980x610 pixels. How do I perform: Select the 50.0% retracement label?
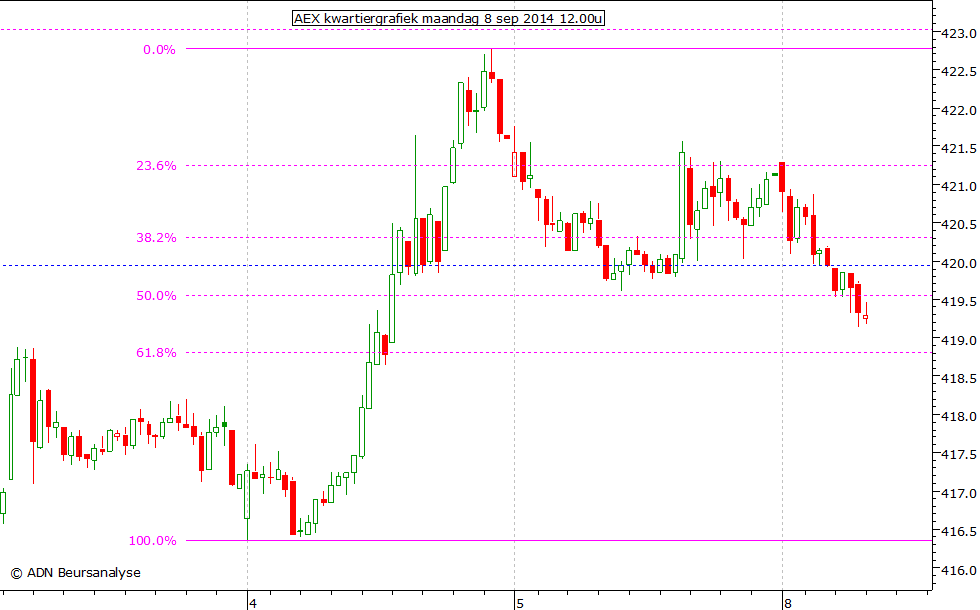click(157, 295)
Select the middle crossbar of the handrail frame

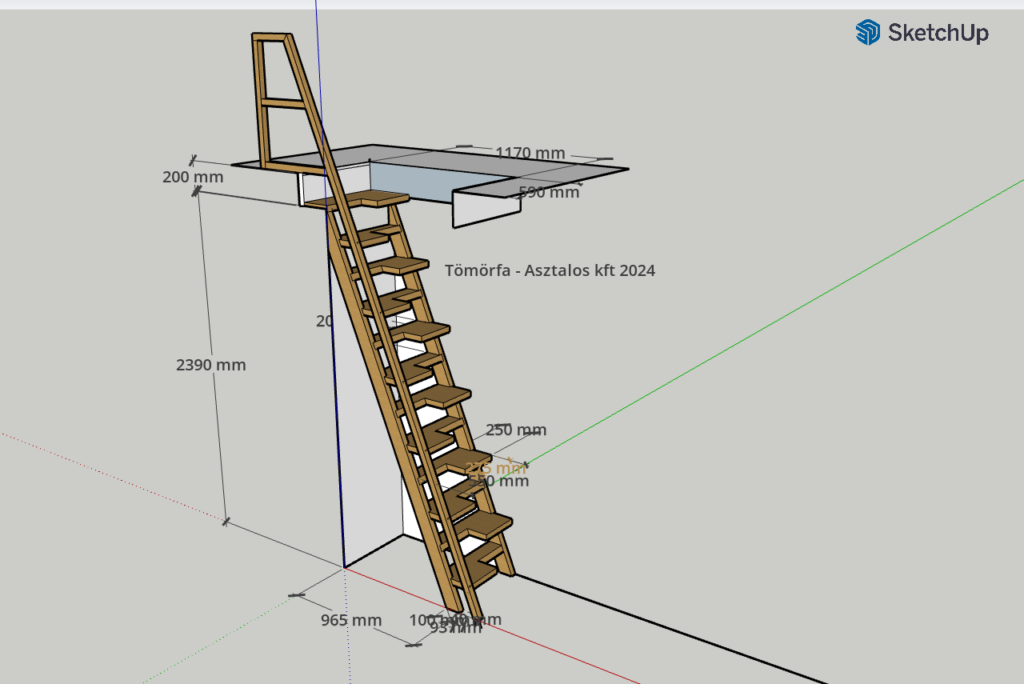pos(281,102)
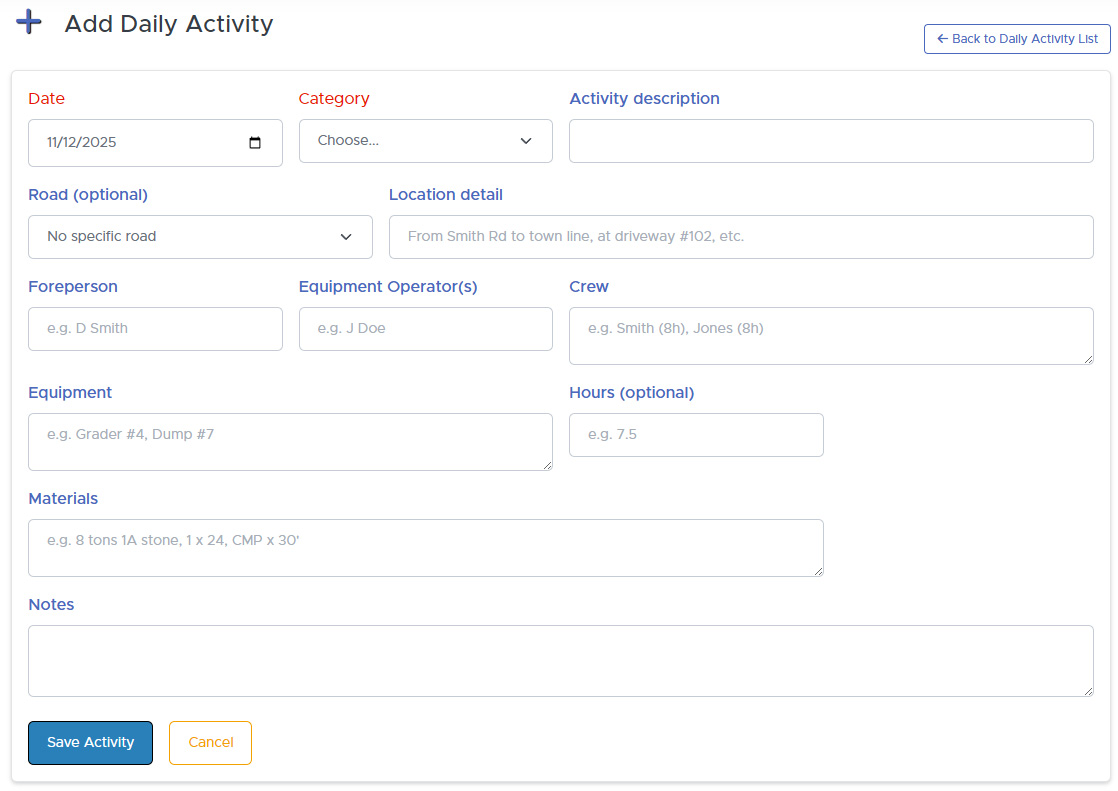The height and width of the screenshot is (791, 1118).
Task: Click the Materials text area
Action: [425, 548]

Problem requirements: Set the records down again exactly, with no pictures.

Output of the task:
980x610 pixels. How do I perform: Select the 50.0% retracement label?
click(157, 295)
Select the middle crossbar of the handrail frame

pos(281,102)
The height and width of the screenshot is (791, 1118).
Task: Click the Materials text area
Action: [425, 548]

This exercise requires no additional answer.